Laser-induced fluorescence measurements in lean direct-injection spray flames: technique development and application

The combustion diagnostics community has recently begun to focus its efforts toward practical combustion devices. One impetus behind this effort is the need to develop aeropropulsion gas turbine combustors with ultra-low NO_x emissions. For the past several years, the Flame Diagnostics Laboratory at Purdue University has been advancing optically non-intrusive techniques to measure concentrations of nitric oxide [NO] in lean direct-injection (LDI) spray flames. LDI flames offer the possibility of reducing NO_x emissions from gas turbines by rapid mixing of the liquid fuel and air so as to drive the flame structure toward partially premixed conditions.

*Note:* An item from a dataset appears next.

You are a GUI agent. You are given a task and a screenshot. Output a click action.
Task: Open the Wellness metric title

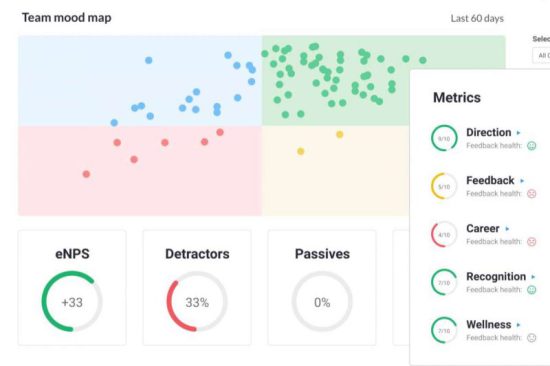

In this paper, we review the technical approach required to utilize laser-induced fluorescence (LIF) methods for quantitatively measuring [NO] in LDI spray flames. In the progression from atmospheric to high-pressure measurements, the LIF method requires a shift from the saturated to the linear regime of fluorescence measurements. As such, we discuss quantitative, spatially resolved laser-saturated fluorescence (LSF), linear laser-induced fluorescence (LIF) and planar laser-induced fluorescence (PLIF) measurements of NO concentration in atmospheric, LDI spray flames. In general, the results are comparable, although novel filtering techniques are required at higher flame pressures.